Set down every entry again, exactly as it appears.

> _Saved data entries_
----------

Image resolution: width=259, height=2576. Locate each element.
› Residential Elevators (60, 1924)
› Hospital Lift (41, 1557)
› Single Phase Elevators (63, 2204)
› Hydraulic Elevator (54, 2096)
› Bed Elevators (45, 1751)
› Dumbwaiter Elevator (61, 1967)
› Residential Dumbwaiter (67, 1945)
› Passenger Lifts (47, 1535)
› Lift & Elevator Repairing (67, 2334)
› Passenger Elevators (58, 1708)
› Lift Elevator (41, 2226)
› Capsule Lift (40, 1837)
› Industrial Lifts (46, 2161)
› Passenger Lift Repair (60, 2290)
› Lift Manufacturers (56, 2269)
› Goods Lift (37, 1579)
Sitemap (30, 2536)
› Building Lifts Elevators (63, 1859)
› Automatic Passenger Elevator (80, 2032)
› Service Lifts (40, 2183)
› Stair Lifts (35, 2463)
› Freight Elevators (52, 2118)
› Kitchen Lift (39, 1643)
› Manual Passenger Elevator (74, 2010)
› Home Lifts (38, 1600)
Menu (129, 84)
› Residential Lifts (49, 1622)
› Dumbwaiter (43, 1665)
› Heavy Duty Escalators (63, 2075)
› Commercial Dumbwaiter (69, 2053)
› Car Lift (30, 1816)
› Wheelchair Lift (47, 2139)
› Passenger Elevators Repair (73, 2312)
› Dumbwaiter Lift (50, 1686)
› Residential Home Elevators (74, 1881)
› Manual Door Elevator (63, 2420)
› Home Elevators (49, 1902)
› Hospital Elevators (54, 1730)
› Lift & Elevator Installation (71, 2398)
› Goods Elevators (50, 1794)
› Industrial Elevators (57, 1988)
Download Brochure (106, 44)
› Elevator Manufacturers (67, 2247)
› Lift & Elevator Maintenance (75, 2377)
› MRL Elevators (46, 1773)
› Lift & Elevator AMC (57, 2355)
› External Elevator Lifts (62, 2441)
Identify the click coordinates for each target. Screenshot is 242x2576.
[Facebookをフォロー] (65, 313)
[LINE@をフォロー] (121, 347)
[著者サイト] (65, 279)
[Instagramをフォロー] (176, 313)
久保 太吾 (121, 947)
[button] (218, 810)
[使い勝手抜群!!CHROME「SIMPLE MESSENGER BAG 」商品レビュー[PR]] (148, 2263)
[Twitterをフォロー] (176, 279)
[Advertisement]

----------

> _ANSWER SPACE_
Image resolution: width=259, height=2576. Locate each element.
› Residential Elevators (60, 1924)
› Hospital Lift (41, 1557)
› Single Phase Elevators (63, 2204)
› Hydraulic Elevator (54, 2096)
› Bed Elevators (45, 1751)
› Dumbwaiter Elevator (61, 1967)
› Residential Dumbwaiter (67, 1945)
› Passenger Lifts (47, 1535)
› Lift & Elevator Repairing (67, 2334)
› Passenger Elevators (58, 1708)
› Lift Elevator (41, 2226)
› Capsule Lift (40, 1837)
› Industrial Lifts (46, 2161)
› Passenger Lift Repair (60, 2290)
› Lift Manufacturers (56, 2269)
› Goods Lift (37, 1579)
Sitemap (30, 2536)
› Building Lifts Elevators (63, 1859)
› Automatic Passenger Elevator (80, 2032)
› Service Lifts (40, 2183)
› Stair Lifts (35, 2463)
› Freight Elevators (52, 2118)
› Kitchen Lift (39, 1643)
› Manual Passenger Elevator (74, 2010)
› Home Lifts (38, 1600)
Menu (129, 84)
› Residential Lifts (49, 1622)
› Dumbwaiter (43, 1665)
› Heavy Duty Escalators (63, 2075)
› Commercial Dumbwaiter (69, 2053)
› Car Lift (30, 1816)
› Wheelchair Lift (47, 2139)
› Passenger Elevators Repair (73, 2312)
› Dumbwaiter Lift (50, 1686)
› Residential Home Elevators (74, 1881)
› Manual Door Elevator (63, 2420)
› Home Elevators (49, 1902)
› Hospital Elevators (54, 1730)
› Lift & Elevator Installation (71, 2398)
› Goods Elevators (50, 1794)
› Industrial Elevators (57, 1988)
Download Brochure (106, 44)
› Elevator Manufacturers (67, 2247)
› Lift & Elevator Maintenance (75, 2377)
› MRL Elevators (46, 1773)
› Lift & Elevator AMC (57, 2355)
› External Elevator Lifts (62, 2441)
Identify the click coordinates for each target. Screenshot is 242x2576.
[Facebookをフォロー] (65, 313)
[LINE@をフォロー] (121, 347)
[著者サイト] (65, 279)
[Instagramをフォロー] (176, 313)
久保 太吾 (121, 947)
[button] (218, 810)
[使い勝手抜群!!CHROME「SIMPLE MESSENGER BAG 」商品レビュー[PR]] (148, 2263)
[Twitterをフォロー] (176, 279)
[Advertisement]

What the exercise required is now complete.